On that day at the New York Stock Exchange (NYSE), the blue-chip-focused Dow Jones Industrial Average rose 63.86 points (0.17%) from the previous trading day to close at 37,798.97. The large-cap-focused S&P 500 index fell 10.41 points (0.21%) to 5,051.41, and the tech-heavy Nasdaq index dropped 19.77 points (0.12%) to close at 15,865.25.


By individual stocks, UnitedHealth rose 5.22% after its first-quarter sales exceeded expectations. Morgan Stanley also rose 2.53% following better-than-expected earnings. On the other hand, Bank of America (BoA) fell 3.52% after announcing declines in sales and profits. Tesla dropped 2.71% after announcing the day before a plan to cut 10% of its global workforce due to sluggish electric vehicle sales.


Chairman Powell indicated that the timing of interest rate cuts would be later than the Fed's initial expectations. At the Washington Forum on the Canadian economy held in Washington D.C., he stated, "Recent data has not clearly given greater confidence that inflation is making progress toward the Fed's target." He added, "Instead, it suggests that it may take longer than expected to achieve such confidence," and said, "Given the current strength of the labor market and the inflation progress so far, it is appropriate to allow restrictive policies time to take effect."


Powell mentioned, "I believe we are in a good policy position to respond to the risks we face." However, he added that the Fed is prepared to lower rates if the economy slows sharply.


Powell's remarks came a day after the release of the March retail sales data. According to the U.S. Department of Commerce, retail sales last month increased by 0.7% compared to the previous month, exceeding market expectations of 0.4%. The previously released U.S. CPI also exceeded forecasts for three consecutive months through March. The core CPI rose 3.8% year-over-year in March, surpassing the market forecast of 3.7%. With a robust labor market supporting consumption and increasing the risk of inflation becoming entrenched, Powell signaled a shift in the Fed's stance from previously dovish (favoring monetary easing) to hawkish (favoring monetary tightening). The Fed had maintained a forecast of three rate cuts within the year at the March Federal Open Market Committee (FOMC) meeting but suggested a retreat from that position with his remarks.

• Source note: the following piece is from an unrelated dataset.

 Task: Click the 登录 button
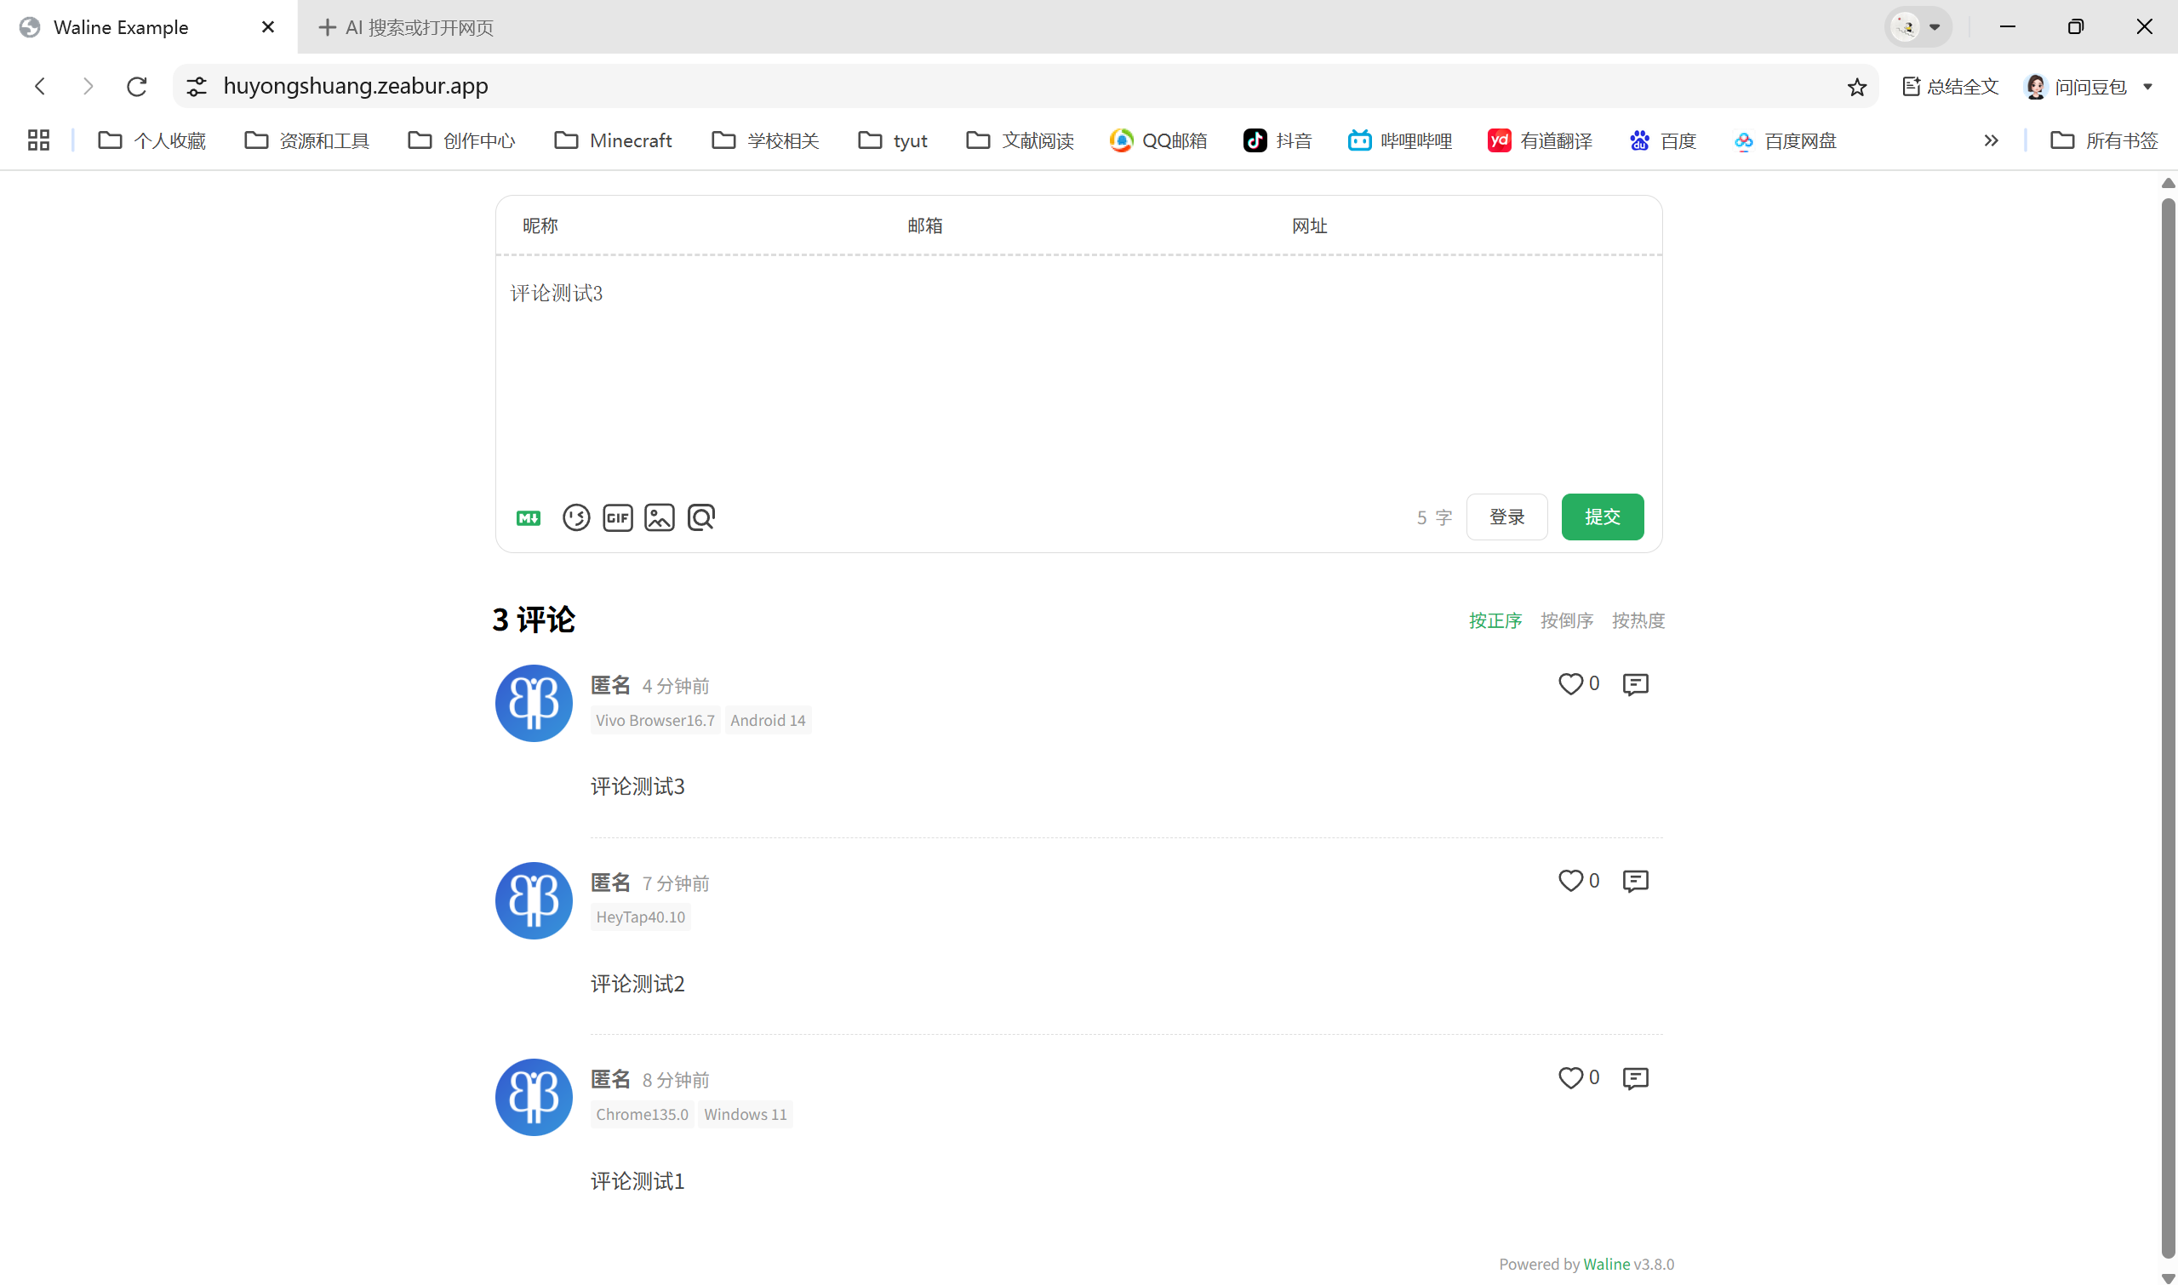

Cash Bozchanski, Chief Economist at Nationwide Mutual Insurance, evaluated, "The Fed's confidence has wavered," and said, "Powell confirmed and emphasized that the market is already pricing in economic indicators."

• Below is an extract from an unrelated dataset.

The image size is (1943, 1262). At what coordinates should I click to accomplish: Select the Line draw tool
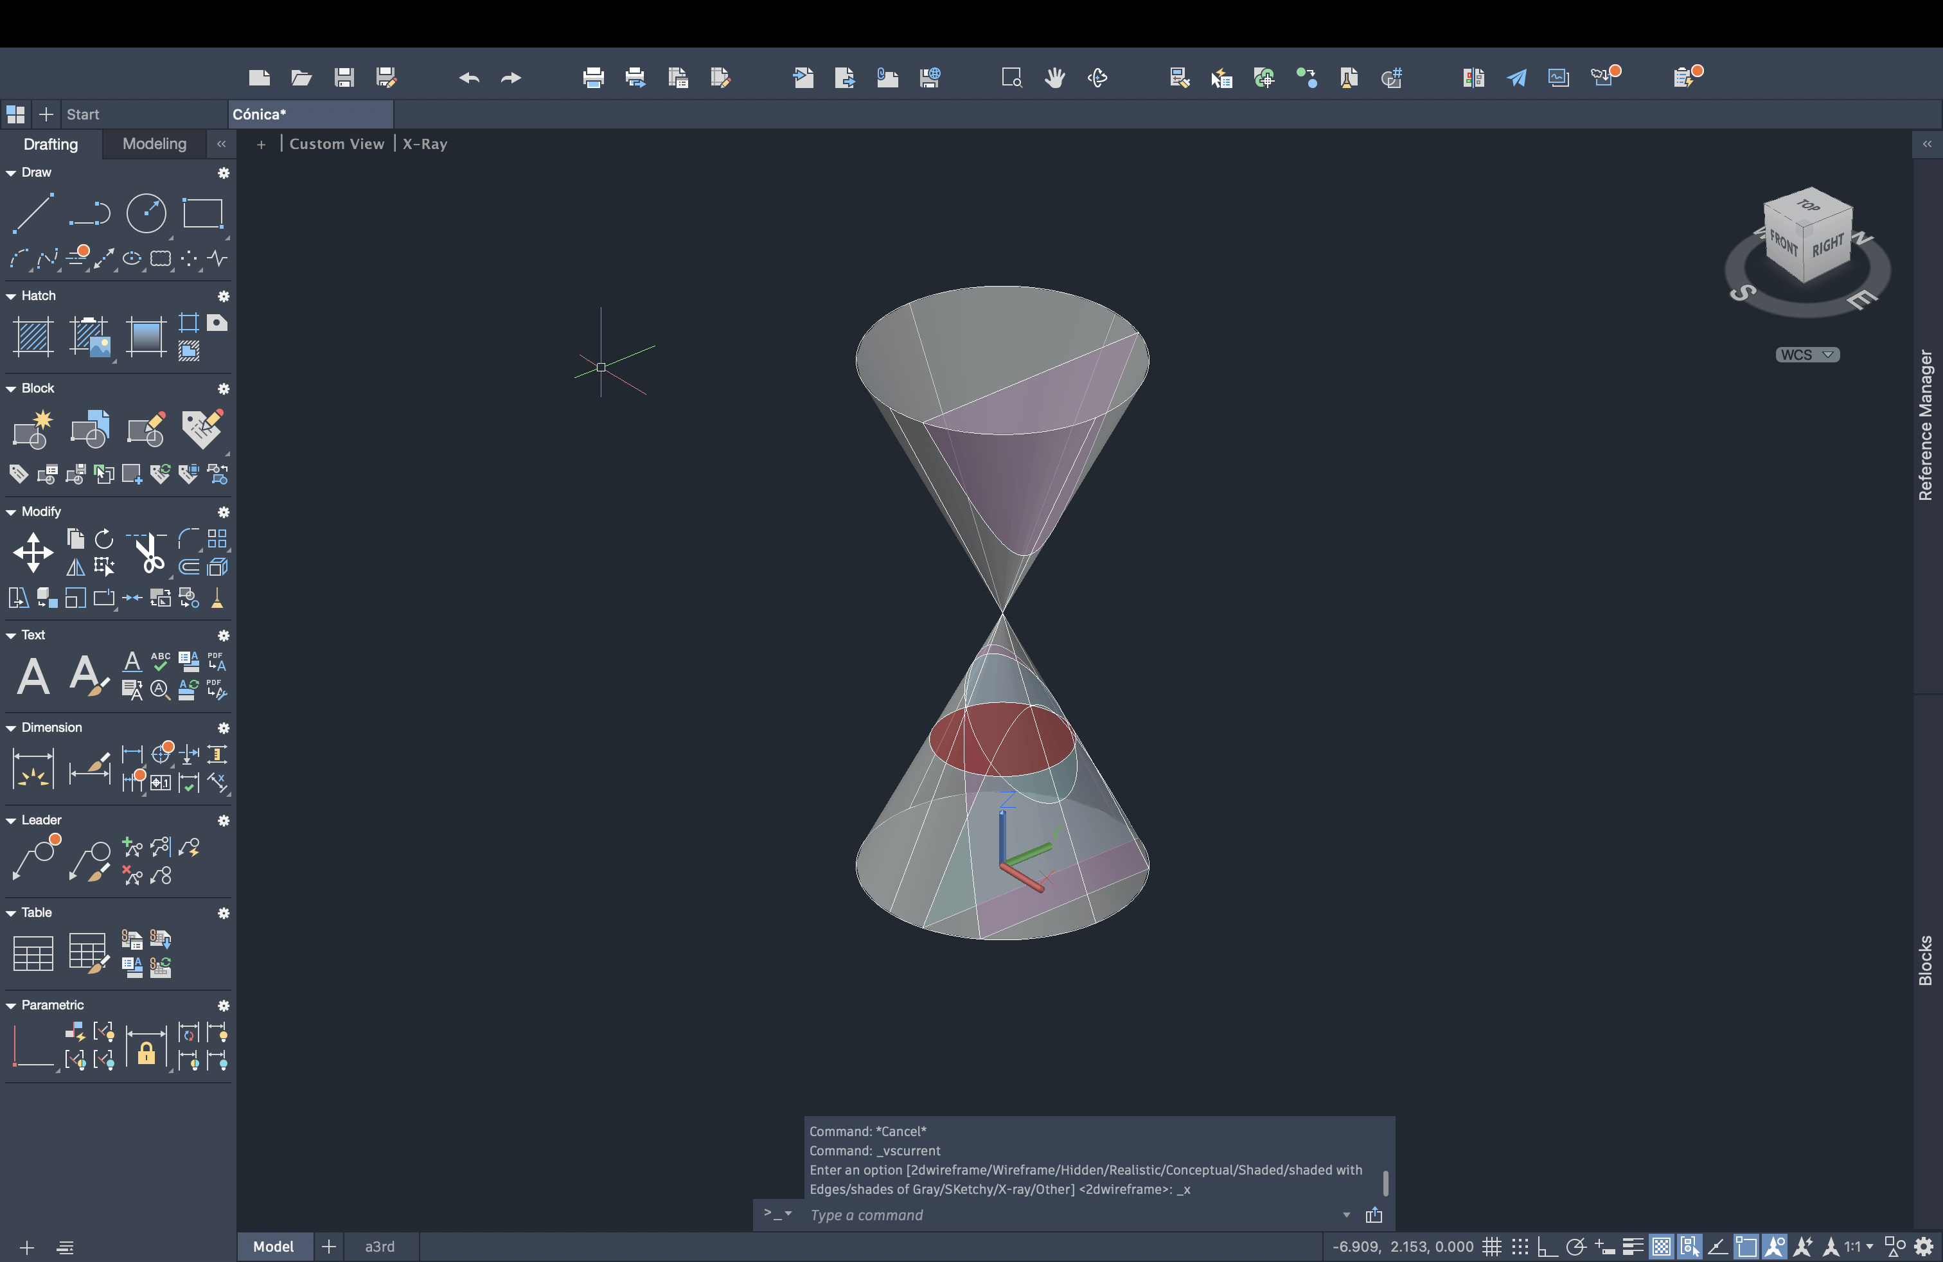tap(33, 213)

Quincy Crosby, Chief Global Strategist at LPL Financial, diagnosed, "Chairman Powell moved more decisively in a hawkish direction," adding, "This is unfavorable for the stock market, but the market received the message."


Companies continue to report earnings surprises. According to market research firm FactSet, less than 10% of companies in the S&P 500 have reported earnings so far, and among them, four out of five have exceeded market expectations.

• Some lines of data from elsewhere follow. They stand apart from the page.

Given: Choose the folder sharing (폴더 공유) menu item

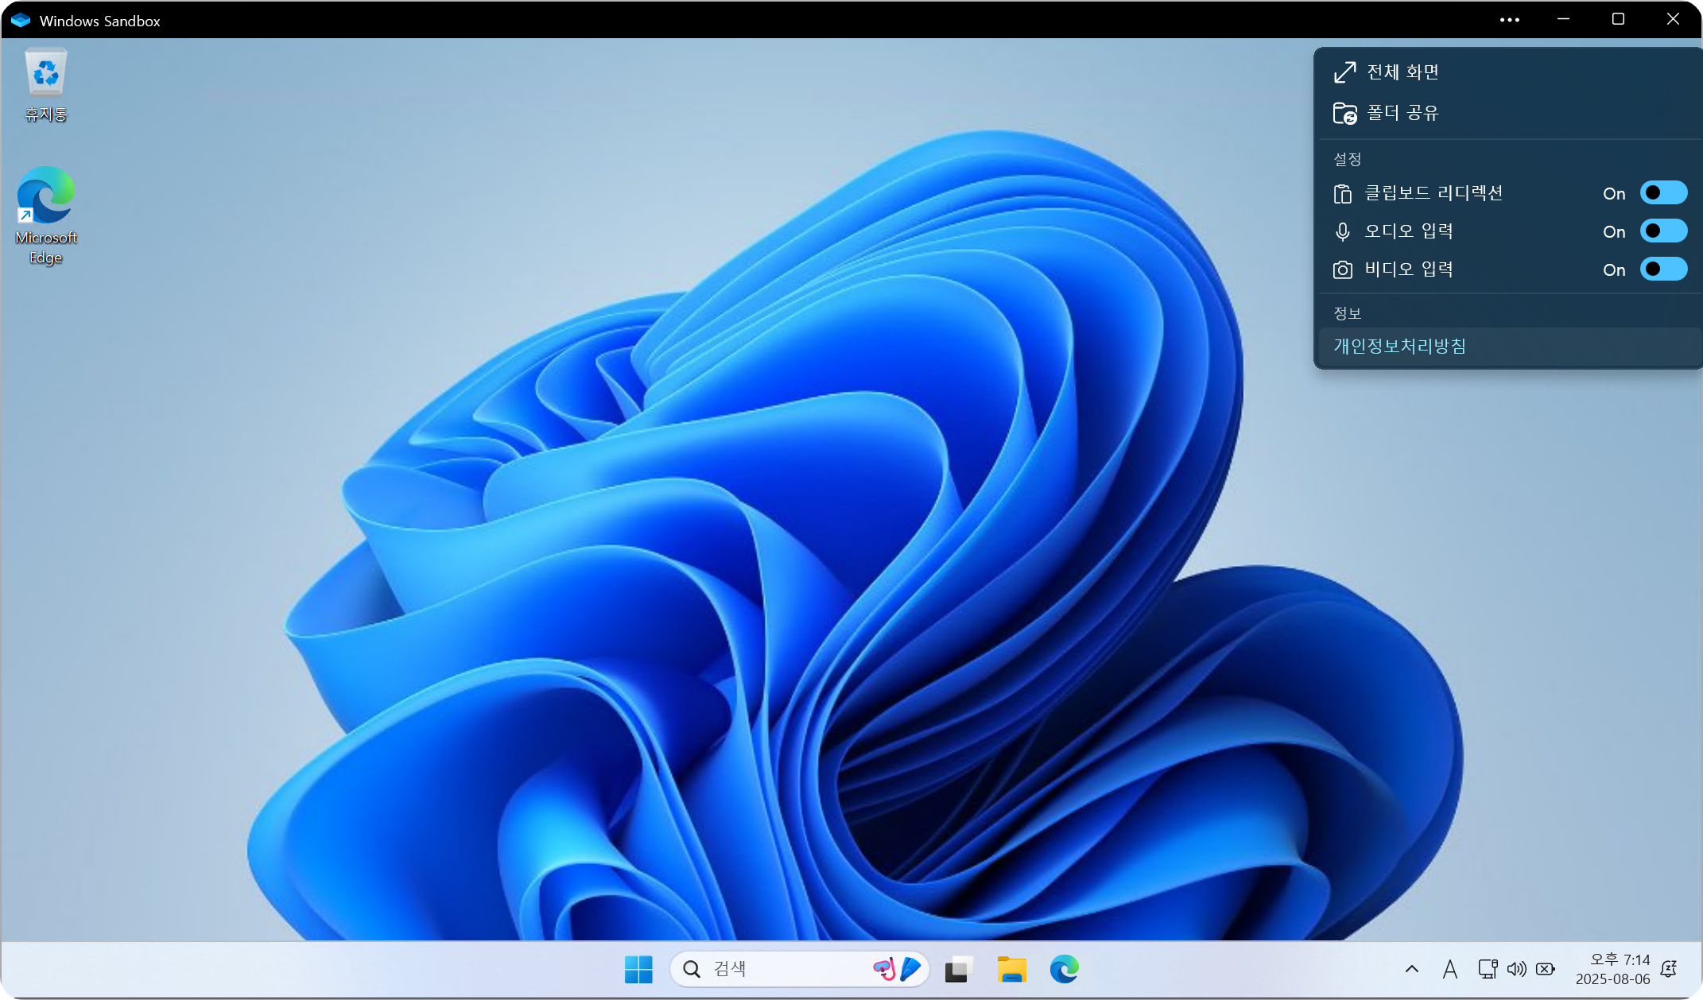Looking at the screenshot, I should (x=1402, y=113).
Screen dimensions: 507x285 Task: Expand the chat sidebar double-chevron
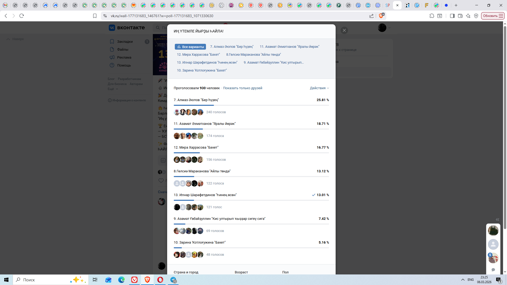coord(497,220)
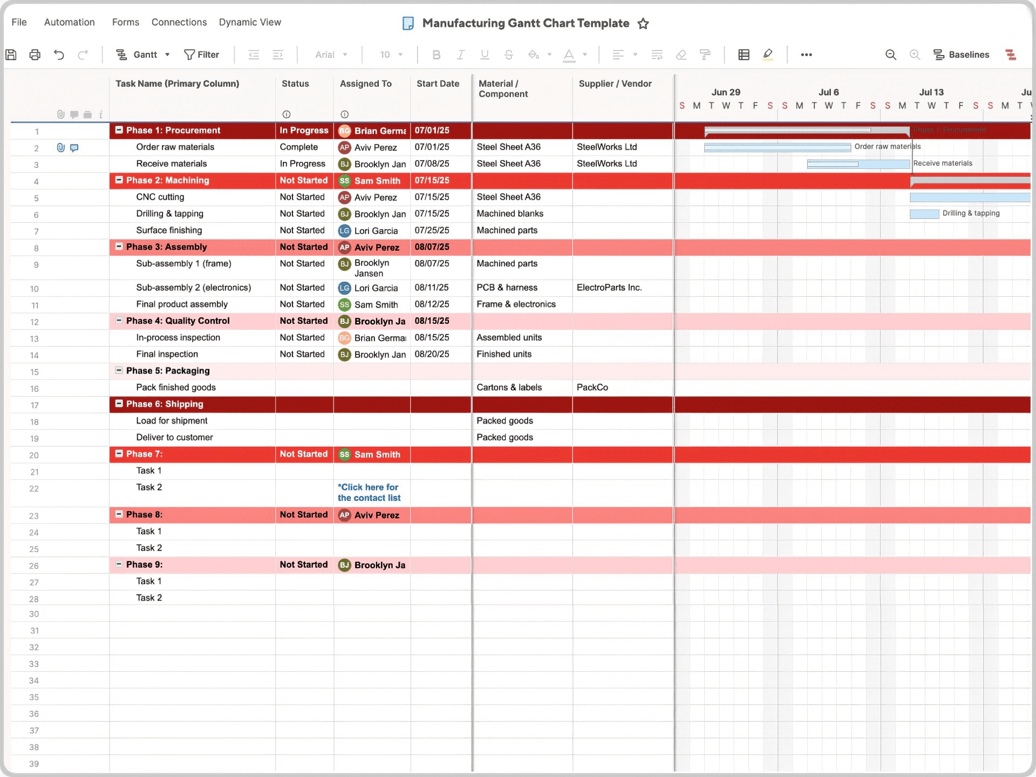
Task: Select the Print icon
Action: click(34, 54)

However, the rise in Treasury yields due to the delayed rate cut outlook weighed on the indices. The 2-year U.S. Treasury yield, sensitive to monetary policy, surpassed the 5% mark immediately after Powell's remarks but is currently at 4.97%, up 4 basis points (1 bp = 0.01 percentage points) from the previous day. The 10-year U.S. Treasury yield, a global bond yield benchmark, is trading around 4.67%, up 5 basis points.


Concerns over direct clashes between Iran and Israel are also weighing on investor sentiment. The U.S. has repeatedly urged Israel to exercise restraint to prevent escalation, and Iran has stated it will not carry out additional attacks as long as Israel does not retaliate, somewhat easing fears of expanded conflict, but unease remains. Israel is reportedly focusing on painful retaliation against Iran while avoiding full-scale war.


International oil prices closed slightly lower. West Texas Intermediate (WTI) crude oil fell $0.05 (0.1%) from the previous trading day to $85.36 per barrel, and Brent crude, the global oil price benchmark, dropped $0.80 (0.1%) to $90.02 per barrel.


The dollar is strong. The dollar index, which measures the value of the dollar against six major currencies, was up 0.19% from the previous trading day at 106.195 as of 4:42 p.m.